Over at Justia, Vikram Amar and Jason Mazzone make the case that there was not constitutional violation justifying federal court intervention. Therefore, as they see it, the Supreme Court reached the correct result, even if it did not adopt (what they think is) the best reasoning.

As Amar and Mazzone note, it is well-established that "'even-handed restrictions' promoting the 'integrity and reliability of the electoral process itself' satisfy constitutional standards," even if they prevent some number of voters from casting ballots. Exogenous events, whether snowstorms or pandemics, may certainly justify legislative responses to make it easier to vote, but they do not produce constitutional violations.

Consider the essential nature of the plaintiffs' claims. Wisconsin law's receipt deadline may be a but-for cause of many voters' problems, but certainly the proximate cause is the COVID-19 pandemic. Should Wisconsin officials themselves have postponed the election? Of course. It is disgraceful that they didn't. And plaintiffs are understandably angered by the state's inaction. But an awful failure to act does not mean Wisconsin's extant regime is unlawful (at least not under the federal Constitution). In essence, what the plaintiffs objected to was not Wisconsin's decision to have a ballot-receipt deadline, but Wisconsin's failure to accommodate voters who had trouble with that deadline in 2020. But there are all kinds of real-world constraints on people's ability to cast their ballots every year that would benefit from accommodation. Moving Election Day from Tuesday to Saturday would facilitate voter turnout.
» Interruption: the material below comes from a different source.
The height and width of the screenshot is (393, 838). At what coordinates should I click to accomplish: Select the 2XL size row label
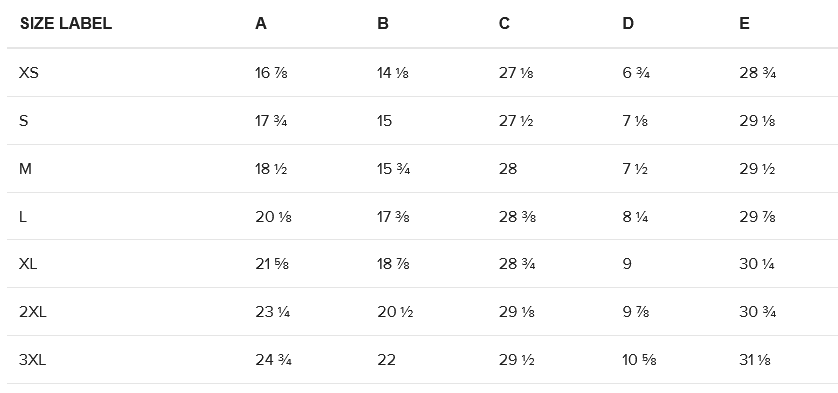coord(33,312)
So would making Election Day a holiday. Or providing day care for would-be voters. Or transportation to the polls. Or moving more generally to a vote-by-mail system. But none of these accommodations (some of which we think might be very good ideas) is, under current doctrine, constitutionally required. What that means is that failing to adopt them isn't actionable. So why was Wisconsin's failure to accommodate this month of a different kind, constitutionally speaking?

Election Day deadlines for absentee voting are common. Wisconsin's rules applied evenly to everyone. Large numbers of Wisconsinites were able to request, receive, and timely return absentee ballots (and Wisconsin election officials had agreed to count ballots up to six days after the election provided the ballots were postmarked by Election Day). That others may have been unable to vote does not mean the state was in violation of the Constitution such that a federal remedy was warranted. In a variety of contexts, the Supreme Court has cautioned against displacing state power to administer orderly elections. In so doing the Court has emphasized the relationship between adherence to settled rules and democracy itself. Representative of the Court's treatment of election mechanics is the formulation the Court used in 1974 in Storer v. Brown: "[A]s a practical matter," the Court there said, "there must be a substantial regulation of elections if they are to be fair and honest and if some sort of order, rather than chaos, is to accompany the democratic processes."
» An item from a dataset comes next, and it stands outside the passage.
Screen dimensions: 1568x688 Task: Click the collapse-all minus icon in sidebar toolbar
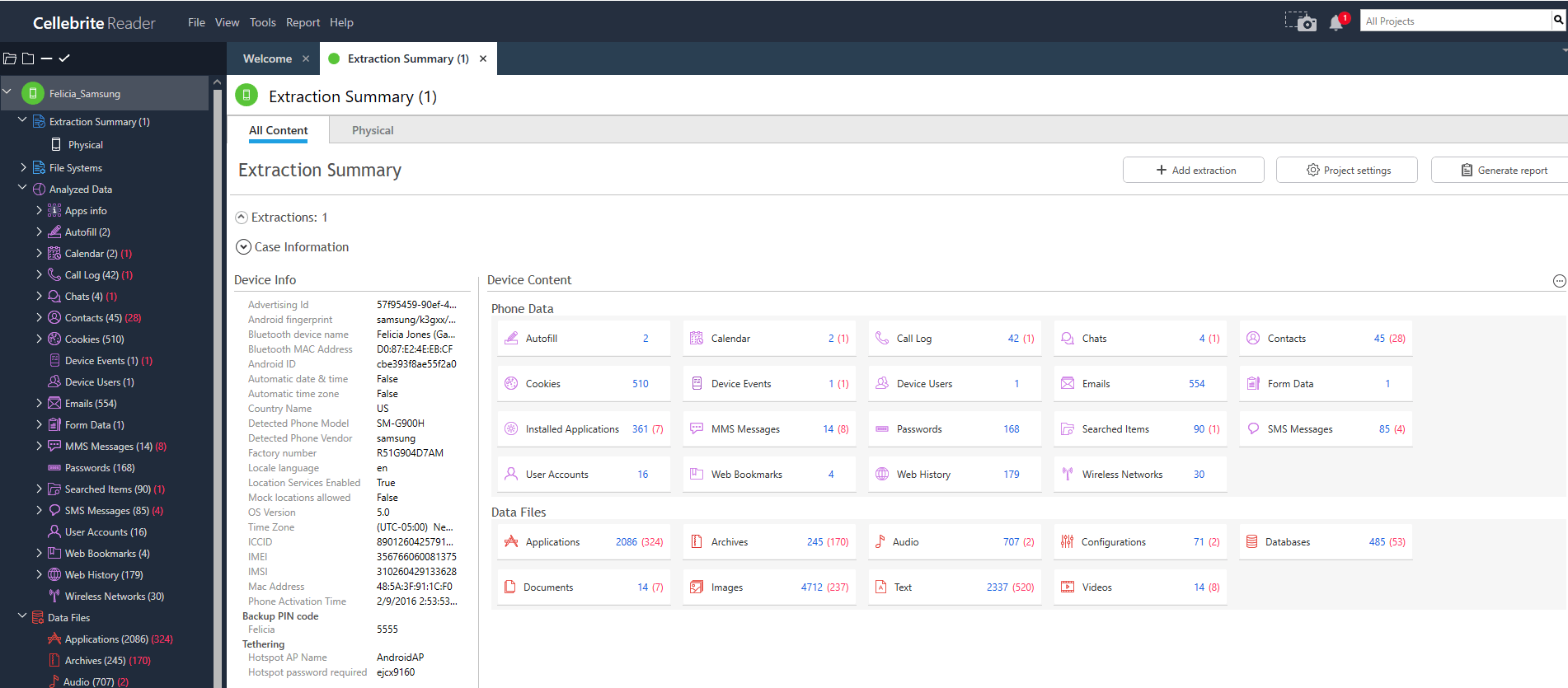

We are not suggesting that the district court (and critics of the Supreme Court's ruling) might not have comebacks to some of the challenging questions we flag. We are doubtful there are compelling responses, but our primary point today is that we shouldn't be talking about remedies until we have a better sense of what, precisely, violations of federal law need to be remedied. Absent substantial (and not just minimally non-trivial) federal questions, federal courts ought not to be in this game at all.
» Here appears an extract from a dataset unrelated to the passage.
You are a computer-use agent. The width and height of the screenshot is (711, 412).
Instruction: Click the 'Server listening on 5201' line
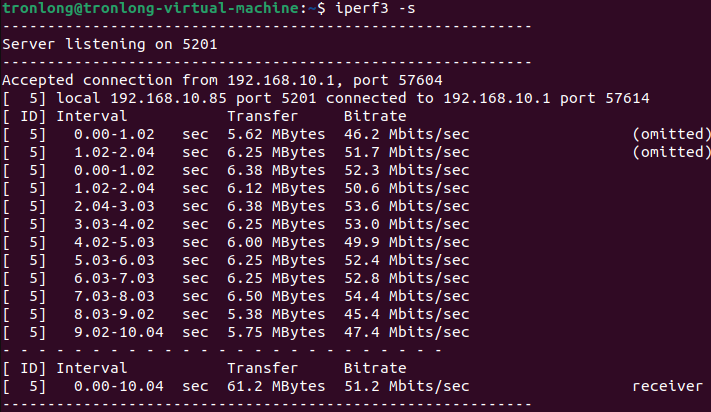110,44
And that's the point. I believe there is little question that the political process failed the voters of Wisconsin. The legislature was horribly derelict in its duty and should have acted. The Governor may deserve some share of the blame as well. Either way, the failure of political actors to do what they should does not necessarily create a constitutional violation justifying the intervention of the federal judiciary. And insofar as a federal district court judge intervened anyway, it was proper for the U.S. Supreme Court to intervene. Federal courts are not the solution to every problem, and the Supreme Court should not be condemned for trying to remind district courts of that fact.